Giving Rick Warren the Final Boot

And they did:

Nobody expected Rick Warren’s appeal to be successful—not even Rick Warren. But he still stood up in front of 13,000 Southern Baptists gathered in New Orleans to make his case.

“No one is asking any Southern Baptist to change their theology! I’m not asking you to agree with my church,” he insisted, reading from a printout at a microphone on the floor of the convention hall during a three-minute speech. “I am asking you to act like a Southern Baptist, who have historically agreed to disagree on dozens of doctrines, in order to act on a common mission.”

For messengers at the SBC annual meeting, employing women pastors was not an agree-to-disagree issue. A vast majority—88 percent—voted to uphold the decision made back in February to disfellowship Saddleback.

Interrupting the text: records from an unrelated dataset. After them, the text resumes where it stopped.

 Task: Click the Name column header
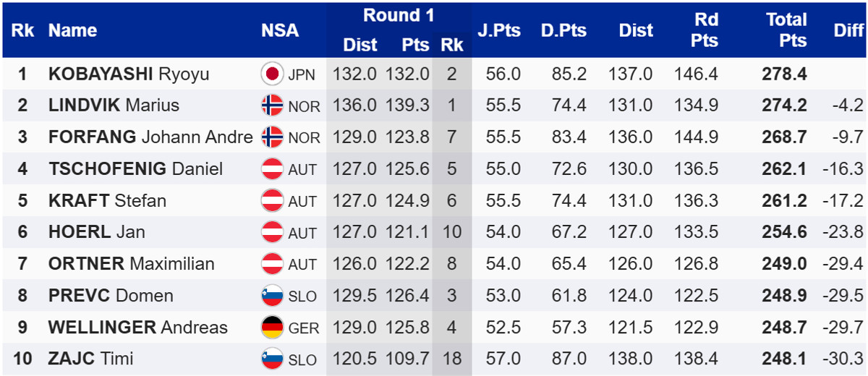tap(72, 30)
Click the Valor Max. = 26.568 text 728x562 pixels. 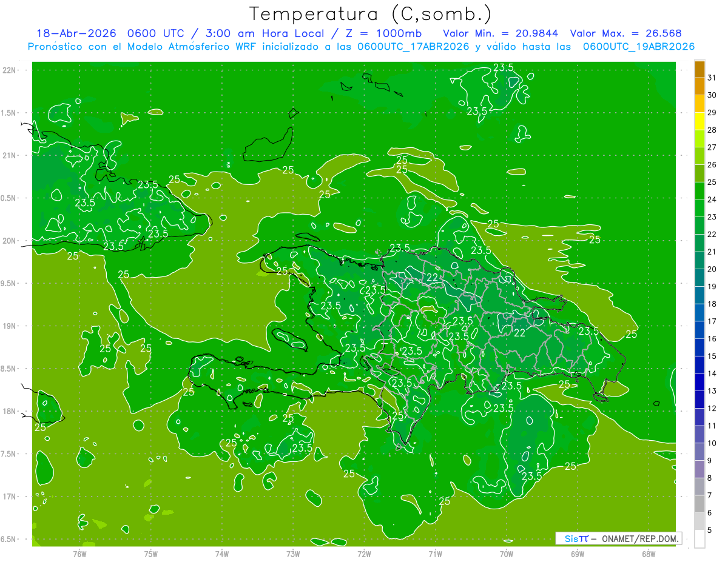click(x=627, y=33)
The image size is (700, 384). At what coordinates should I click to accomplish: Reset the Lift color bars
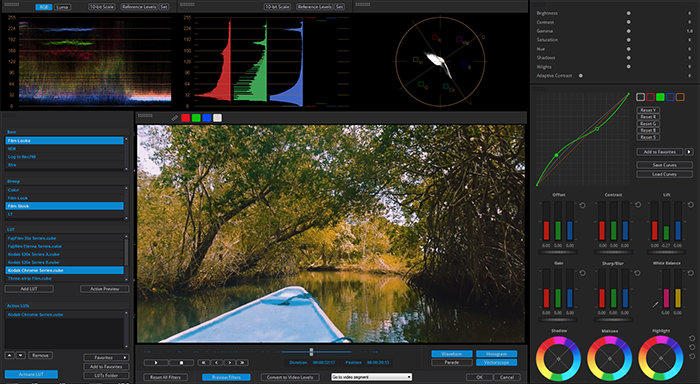click(691, 205)
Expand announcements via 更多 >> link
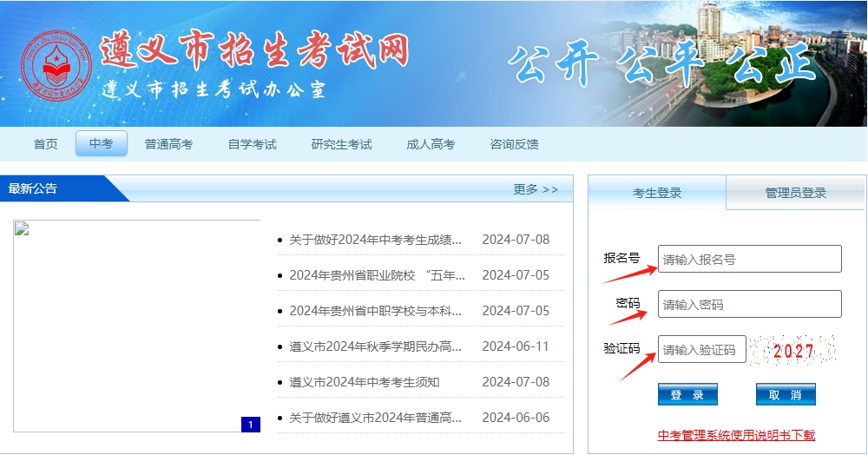868x455 pixels. pos(536,189)
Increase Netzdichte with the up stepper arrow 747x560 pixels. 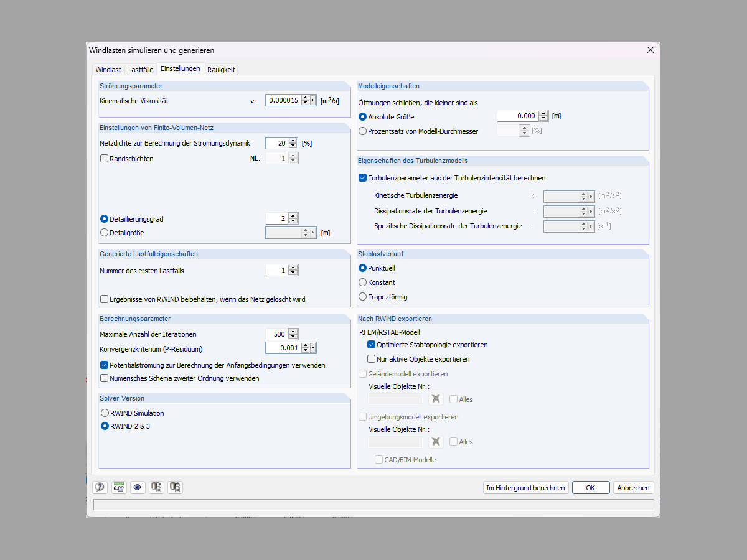click(292, 140)
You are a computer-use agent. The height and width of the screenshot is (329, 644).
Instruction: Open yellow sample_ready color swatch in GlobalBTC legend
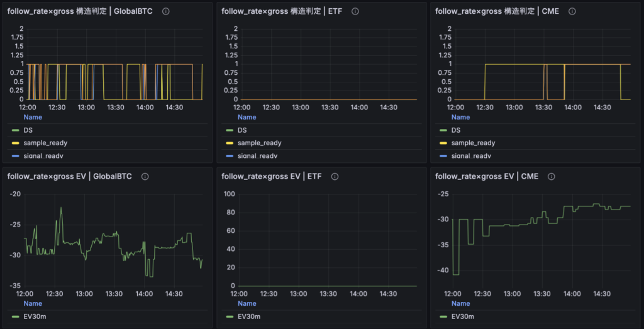pos(15,143)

Southern Baptists Reject Rick Warren’s Saddleback Appeal

The blunt truth of the matter is that large churches like Saddleback really don’t need a denomination to thrive. These days denominations generally exist to support their medium and small size churches. The fact that the SBC has several large churches in its stable is a testament to a century and a half of evangelisation and organisation. Whether it’s going to be able to use either or both to break out of its ethnocentric and respectability trap and reach out again in a meaningful way is a whole different issue.

It’s worth noting that many of the churches which have defected to the Global Methodist Church are the UMC’s larger churches. Although denominations primary serve their medium and small size churches, they need their larger churches for financial reasons. Given their structure and strength, the SBC, IMHO, is in a better position to survive the loss of one large church like Saddleback than the Methodists several.

Rick Warren and his church should have taken their defenestration like Markov and moved on. But he instead chose to waste his time–and ours–on making himself and his church the issue.